WHAT IS REQUIRED
Beneath this instruction is a listing. Transcribe from it only the stretch from the line with "You are a computer-use" through the line with "Instruction: Reply to killermike's comment", both end lines included, exactly as written.

DATA FOR THIS EXERCISE
= = = =

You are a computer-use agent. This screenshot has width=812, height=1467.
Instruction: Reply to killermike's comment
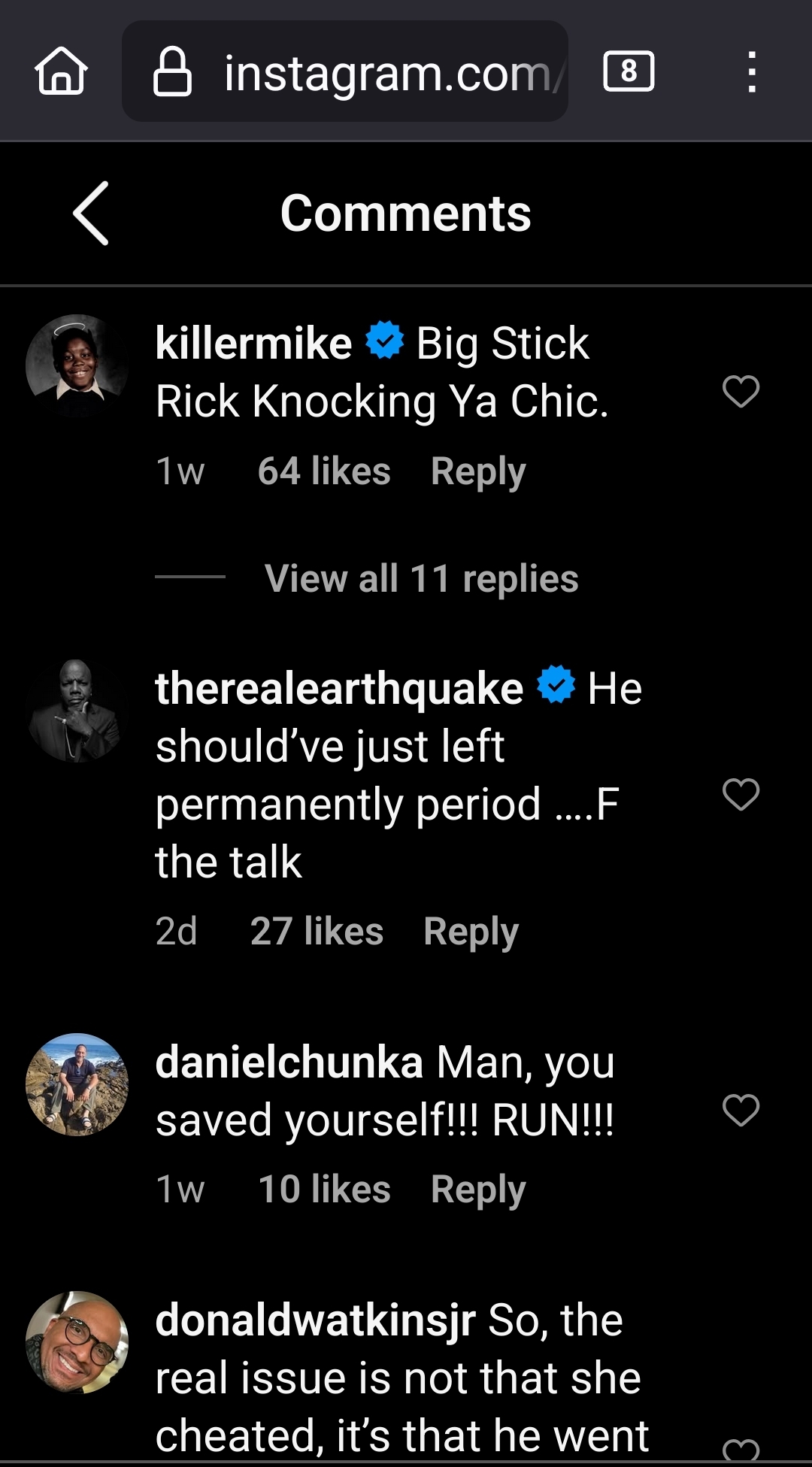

= = = =

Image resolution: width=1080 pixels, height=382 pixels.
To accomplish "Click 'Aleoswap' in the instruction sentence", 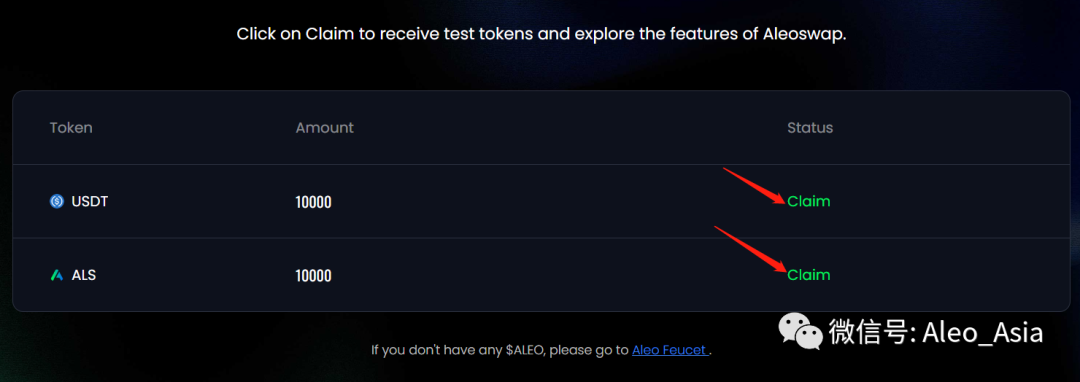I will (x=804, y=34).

= = = =

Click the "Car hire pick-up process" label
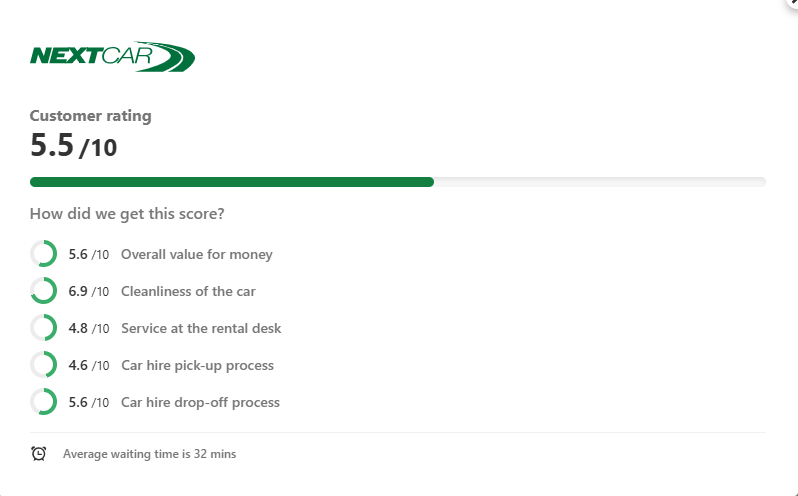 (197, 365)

= = = =

RESULT OF THIS EXERCISE
You are a computer-use agent. This screenshot has width=812, height=1467.
Instruction: Reply to killermike's comment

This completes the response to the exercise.